Ovviamente, proprio nel caso degli avvocati, l’email può certo conferire solo il mandato professionale per l’espletamento di attività di consulenza e comunque di attività stragiudiziale, ma non per quella processuale; quest’ultima – come noto – richiede invece obbligatoriamente la procura scritta (di norma apposta a margine o al termine dell’atto processuale), la cui firma deve essere autenticata dal legale stesso.

La conseguenza del principio appena elaborato dalla Cassazione è che, nel caso vi sia, tra le parti, una contestazione circa l’esistenza del mandato, la dimostrazione contraria può essere fornita, dal professionista, proprio esibendo davanti al giudice la stessa email: email che, quindi, diventa una valida prova. Viene così superato il principio secondo cui la posta elettronica semplice non è un elemento sufficiente a documentare un contratto.

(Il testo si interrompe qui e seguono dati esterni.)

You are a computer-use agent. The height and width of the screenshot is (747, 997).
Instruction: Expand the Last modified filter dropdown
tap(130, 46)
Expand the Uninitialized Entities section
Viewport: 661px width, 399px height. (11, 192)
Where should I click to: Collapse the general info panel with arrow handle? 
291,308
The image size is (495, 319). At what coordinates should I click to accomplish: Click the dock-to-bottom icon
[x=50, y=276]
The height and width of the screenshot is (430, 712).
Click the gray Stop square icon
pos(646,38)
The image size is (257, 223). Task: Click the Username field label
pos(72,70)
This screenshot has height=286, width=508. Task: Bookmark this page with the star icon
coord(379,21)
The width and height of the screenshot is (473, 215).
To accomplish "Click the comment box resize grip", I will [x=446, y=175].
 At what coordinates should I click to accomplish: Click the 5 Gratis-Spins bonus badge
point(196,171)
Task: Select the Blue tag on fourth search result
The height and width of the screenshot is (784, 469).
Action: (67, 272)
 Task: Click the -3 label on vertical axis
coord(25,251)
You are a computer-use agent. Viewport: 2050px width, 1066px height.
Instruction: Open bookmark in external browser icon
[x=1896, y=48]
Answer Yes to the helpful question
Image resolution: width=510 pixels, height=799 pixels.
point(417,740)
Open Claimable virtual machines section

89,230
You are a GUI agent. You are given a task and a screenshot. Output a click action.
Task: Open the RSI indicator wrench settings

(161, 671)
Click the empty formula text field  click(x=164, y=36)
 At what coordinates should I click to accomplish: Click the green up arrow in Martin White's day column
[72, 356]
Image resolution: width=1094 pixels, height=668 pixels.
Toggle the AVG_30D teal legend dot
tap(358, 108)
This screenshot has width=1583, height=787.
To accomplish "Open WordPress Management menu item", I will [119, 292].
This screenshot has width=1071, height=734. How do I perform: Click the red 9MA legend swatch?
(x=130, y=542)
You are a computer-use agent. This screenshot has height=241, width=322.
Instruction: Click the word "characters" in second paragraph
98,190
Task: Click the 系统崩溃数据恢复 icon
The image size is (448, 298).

È chiaro, però, che di fronte a ulteriori prove contrarie, l’email assume un valore inferiore: essa, infatti, è considerata dal codice civile, come una semplice riproduzione meccanica e, pertanto, fa prova salvo contestazione della controparte. Contestazione che non può essere una semplice dichiarazione, ma deve poggiare su elementi concreti e convincenti. Dunque, tanto per fare un esempio, in presenza di un documento scritto che contraddica l’email, quest’ultima perderà qualsiasi valore. Ecco perché, alla fine dei conti, sebbene la sentenza in commento riconosca comunque alla posta elettronica un valore sul piano processuale, per evitare contestazioni e rischi processuali è sempre meglio un documento scritto controfirmato.

In sintesi, la Cassazione non stravolge i principi del codice: senza, quindi, attribuire all’email il valore di prova documentale, afferma comunque che il conferimento di un mandato non deve essere provato necessariamente con la forma scritta, potendo essere conferito in qualsiasi forma idonea a manifestare il consenso delle parti, come appunto una dichiarazione verbale [3] o la posta elettronica semplice.


note

[1] Cass. sent. n. 2319/2016.

[2] Art. 1350 cod. civ. È necessaria la forma scritta (sia essa la scrittura privata o l’atto pubblico) per i seguenti atti, sotto pena di nullità: 1) i contratti che trasferiscono la proprietà di beni immobili; 2) i contratti che costituiscono, modificano o trasferiscono il diritto di usufrutto su beni immobili, il diritto di superficie, il diritto del concedente e dell’enfiteuta; 3) i contratti che costituiscono la comunione di diritti indicati dai numeri precedenti; 4) i contratti che costituiscono o modificano le servitù prediali, il diritto di uso su beni immobili e il diritto di abitazione; 5) gli atti di rinunzia ai diritti indicati dai numeri precedenti; 6) i contratti di affrancazione del fondo enfiteutico; 7) i contratti di anticresi; 8) i contratti di locazione di beni immobili per una durata superiore a nove anni; 9) i contratti di società o di associazione con i quali si conferisce il godimento di beni immobili o di altri diritti reali immobiliari per un tempo eccedente i nove anni o per un tempo indeterminato; 10) gli atti che costituiscono rendite perpetue o vitalizie, salve le disposizioni relative alle rendite dello Stato; 11) gli atti di divisione di beni immobili e di altri diritti reali immobiliari; 12) le transazioni che hanno per oggetto controversie relative ai rapporti giuridici menzionati nei numeri precedenti; 13) gli altri atti specialmente indicati dalla legge.

[3] Chiaramente, in tal caso, la relativa prova dovrà risultare, quantomeno in via presuntiva, da idonei indizi plurimi, precisi e concordanti.